The American Institute of Physics Bulletin of Science Policy News
Number 34: March 23, 2000

“This is world class performance by any reasonable standard.”
NASA Administrator Dan Goldin

Recent difficulties faced by NASA, including problems with the
shuttle fleet and the failures of two Mars missions, loomed as
the primary topic of House and Senate hearings on the space
agency within the past week. House appropriators on the VA/HUD
appropriations subcommittee were very supportive of the agency
and its request for a budget increase, even as they questioned
its spate of problems. Senate members of the Commerce
Subcommittee on Science, Technology and Space were somewhat more
critical as they heard testimony on a number of reviews analyzing
the agency’s shortcomings. In particular, many questioned
whether NASA Administrator Dan Goldin’s ‘faster, better, cheaper’
(FBC) approach had led to failures in program management.

House VA/HUD Appropriations Subcommittee Chairman James Walsh (R-
NY), at a March 15 hearing, told Goldin that it was “safe to
say…you have the strong support” of the subcommittee. He was
pleased with the 3.2 percent increase requested for NASA’s FY
2001 budget, but warned that the budget resolution might not
allow much room for increases in domestic discretionary spending.
“I think everyone should prepare for a bumpy ride again this
year,” Walsh cautioned. His warning was echoed by other
subcommittee members; Ranking Minority Member Alan Mollohan (D-
WV) called the requested increase “a welcome sign” but added that
“the debate over the larger budget question…may have as much
effect on NASA’s overall funding as anything we do here in this

Much of the discussion centered around the findings of the
independent reviews. Goldin reminded the subcommittee of NASA’s
recent achievements as well as its disappointments, but admitted
to some problems. In particular, he said, the agency may have
placed “too much emphasis on not breaking cost and schedule

Walsh and others had questions on the status of Russian efforts
on the space station; Goldin was confident that the first crew
will begin living aboard the station this year. Rep. Joe
Knollenberg (R-MI) wanted to know if NASA’s climate change
research was politically-motivated.

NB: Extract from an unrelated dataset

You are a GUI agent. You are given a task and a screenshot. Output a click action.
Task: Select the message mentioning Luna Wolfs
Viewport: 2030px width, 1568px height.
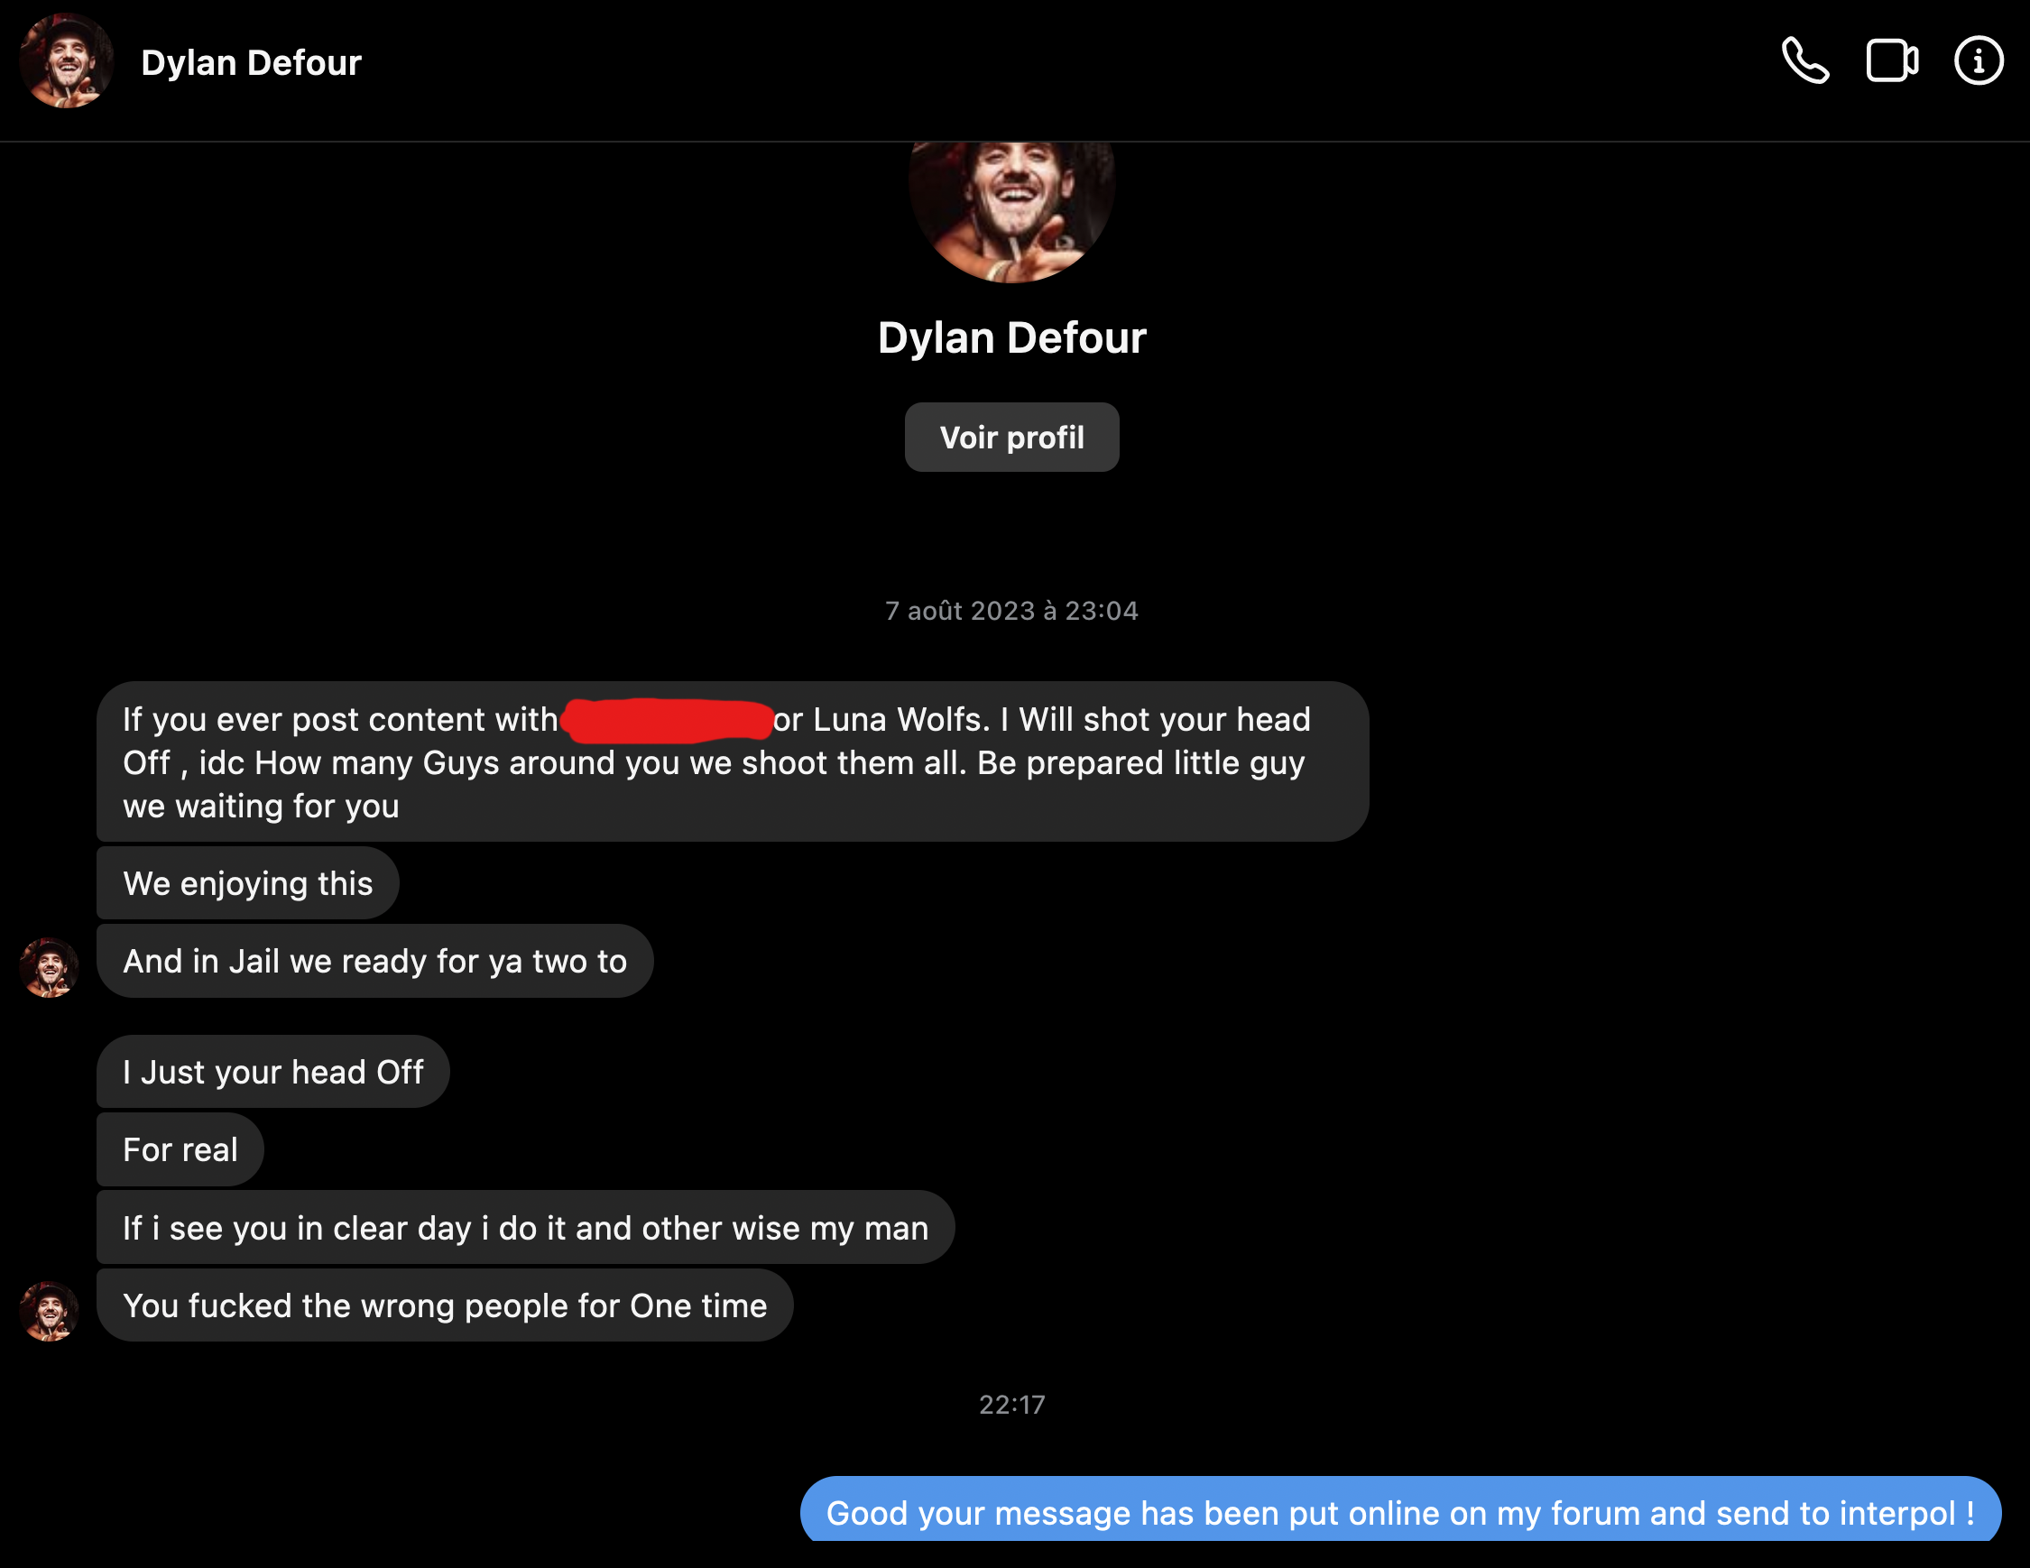click(x=732, y=762)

Goldin assured him that the
research was peer-reviewed, addressed all sides of the issue, and
was made available to the entire scientific community. Earth
Science funding would decrease (by 2.6 percent) in the FY 2001
request, he said, because NASA is in the process of launching
nearly 30 Earth Science spacecraft in the next few years and the
program needed a “prudent pause” for review before going ahead
with the next generation of missions.

Walsh asked whether NASA was making technologies it developed
available to local and municipal governments for weather and
natural disaster forecasting, land use, smart growth, and other
applications. Goldin said the agency had some pilot programs but
“I don’t think we’re as aggressive as we could or should be in
this area.” Walsh urged more effort, because “one of the best
ways to resolve arguments” over trade-offs between housing and
veterans needs and NASA programs is by demonstrating the benefits
to the American public of NASA technologies. Following up on
earlier questions, Mollohan asked whether the Mars failures were
“casualties of ‘faster, better, cheaper.'” Goldin replied that
“the ‘faster, better, cheaper’ concept is absolutely okay,” but
he partially blamed himself for not better communicating to his
employees what is expected from them. “I think some treated cost
and schedule as a holy cow,” he said.

Yesterday, members of the Senate Science, Technology and Space
panel also questioned the consequences of the FBC approach.
While saying he appreciated “the technical challenges and hurdles
NASA faces,” subcommittee chairman Bill Frist (R-TN) remarked
that “for $14 billion a year, the American taxpayers deserve
better.” Full committee chairman John McCain (R-AZ) added, “the
extent of mismanagement expressed in the reports is somewhat
startling.” Several other members spoke up for NASA, with Sen.
Conrad Burns (R-MT) urging that the recent failures be assessed
in the context of the agency’s many successes, and Sen. Byron
Dorgan (D-ND) stating that “we have trouble parking in a two-car
garage, and we want to criticize those who can’t land on Mars.”
Goldin defended his record at NASA, pointing out that “since
1992, NASA has launched 146 payloads” worth $18 billion. Of
those launches, 136 were successful and 10 failed, with a loss of
less than three percent of total costs.

“This is world class performance by any reasonable standard,”
Goldin declared. But he did admit to management shortfalls and
noted that NASA had initiated many of the independent reviews to
assess the causes. The reports have come to some common
findings, he acknowledged, particularly regarding inadequate
adherence to good management principles. He attributed this
failing to the fact that over the past decade NASA dramatically
increased its number of missions and decreased the time for each,
while downsizing its staff, resulting in young program managers
not receiving sufficient training and mentoring. He stressed
that NASA pushed the envelope of “doing more for less.” “Did we
push too fast?” he asked. “Absolutely,” but NASA is now stepping
back and addressing the problems, he noted.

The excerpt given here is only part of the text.